O desafio da transferência eleitoral
Pesquisa é fotografia do momento. No caso de Marina, um dos pontos observados por analistas é como transformar reconhecimento nacional em votos efetivos numa campanha para o Senado, cargo em que a disputa tende a ficar mais acirrada à medida que os nomes entram oficialmente em campo.
Styvenson larga na frente
No Rio Grande do Norte, o quadro é diferente. Styvenson aparece liderando com margem mais confortável e tem a vantagem da visibilidade proporcionada pelo mandato de senador. O desafio será administrar a condição de favorito durante a campanha.
Um feito raro
Não é comum que políticos nascidos em estados da região Norte liderem disputas senatoriais em unidades da federação tão distintas quanto São Paulo e Rio Grande do Norte. O fato ganha relevância especialmente porque um deles, Marina, construiu sua trajetória política justamente no Acre, estado que serviu de ponto de partida para uma carreira que alcançou projeção nacional.

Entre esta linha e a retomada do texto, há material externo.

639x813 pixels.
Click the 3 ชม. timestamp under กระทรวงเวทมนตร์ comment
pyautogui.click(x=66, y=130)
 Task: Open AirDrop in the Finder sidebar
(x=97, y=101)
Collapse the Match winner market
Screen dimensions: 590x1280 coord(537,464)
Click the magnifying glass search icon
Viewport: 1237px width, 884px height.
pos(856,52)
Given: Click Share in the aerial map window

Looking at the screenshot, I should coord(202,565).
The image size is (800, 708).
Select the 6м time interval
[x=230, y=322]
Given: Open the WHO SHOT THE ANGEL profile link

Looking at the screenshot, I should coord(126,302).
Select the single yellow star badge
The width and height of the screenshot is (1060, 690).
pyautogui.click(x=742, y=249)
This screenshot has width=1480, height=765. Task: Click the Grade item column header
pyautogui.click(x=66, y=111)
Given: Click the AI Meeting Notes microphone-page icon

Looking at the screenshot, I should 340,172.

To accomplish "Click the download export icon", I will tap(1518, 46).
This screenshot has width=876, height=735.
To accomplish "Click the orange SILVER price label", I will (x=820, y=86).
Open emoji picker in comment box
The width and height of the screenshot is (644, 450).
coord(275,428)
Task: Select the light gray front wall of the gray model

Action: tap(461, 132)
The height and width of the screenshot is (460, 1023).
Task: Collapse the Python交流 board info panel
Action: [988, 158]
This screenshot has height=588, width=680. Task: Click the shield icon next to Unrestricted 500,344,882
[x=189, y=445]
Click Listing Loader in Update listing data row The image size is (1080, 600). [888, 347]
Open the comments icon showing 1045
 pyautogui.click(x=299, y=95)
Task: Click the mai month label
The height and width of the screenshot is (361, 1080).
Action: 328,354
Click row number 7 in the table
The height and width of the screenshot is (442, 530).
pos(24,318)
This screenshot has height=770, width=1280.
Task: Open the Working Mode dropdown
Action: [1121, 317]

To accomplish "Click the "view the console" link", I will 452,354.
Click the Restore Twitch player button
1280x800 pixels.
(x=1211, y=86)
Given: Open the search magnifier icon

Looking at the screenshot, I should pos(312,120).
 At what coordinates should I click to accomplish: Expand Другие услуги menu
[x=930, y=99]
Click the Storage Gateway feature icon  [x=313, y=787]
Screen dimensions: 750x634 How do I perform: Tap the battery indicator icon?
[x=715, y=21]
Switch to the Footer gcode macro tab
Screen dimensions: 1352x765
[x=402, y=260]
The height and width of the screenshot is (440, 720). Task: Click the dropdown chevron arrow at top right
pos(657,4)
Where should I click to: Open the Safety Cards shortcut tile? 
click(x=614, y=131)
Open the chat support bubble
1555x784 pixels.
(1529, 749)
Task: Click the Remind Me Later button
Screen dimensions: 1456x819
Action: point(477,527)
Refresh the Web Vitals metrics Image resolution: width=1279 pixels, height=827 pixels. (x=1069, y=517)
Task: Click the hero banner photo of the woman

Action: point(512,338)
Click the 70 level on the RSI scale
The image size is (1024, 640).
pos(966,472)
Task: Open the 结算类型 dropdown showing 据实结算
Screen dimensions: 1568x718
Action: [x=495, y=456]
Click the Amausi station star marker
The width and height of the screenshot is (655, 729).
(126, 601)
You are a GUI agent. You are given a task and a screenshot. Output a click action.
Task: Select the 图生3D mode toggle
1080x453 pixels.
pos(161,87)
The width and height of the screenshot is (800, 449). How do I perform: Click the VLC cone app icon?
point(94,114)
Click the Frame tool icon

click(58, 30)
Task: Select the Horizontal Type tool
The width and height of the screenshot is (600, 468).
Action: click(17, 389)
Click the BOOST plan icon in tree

Origens diferentes, eleitorados diferentes
Apesar de terem nascido no Acre, Marina Silva e Styvenson Valentim chegaram à liderança das pesquisas por caminhos políticos distintos. Marina construiu sua trajetória no campo ambientalista e em partidos posicionados entre o centro e a centro-esquerda, tendo integrado governos do PT e disputado a Presidência da República com um discurso voltado à sustentabilidade e à renovação política. Styvenson, por sua vez, consolidou sua base eleitoral junto a setores identificados com a direita, especialmente a partir da pauta de segurança pública e do combate à corrupção.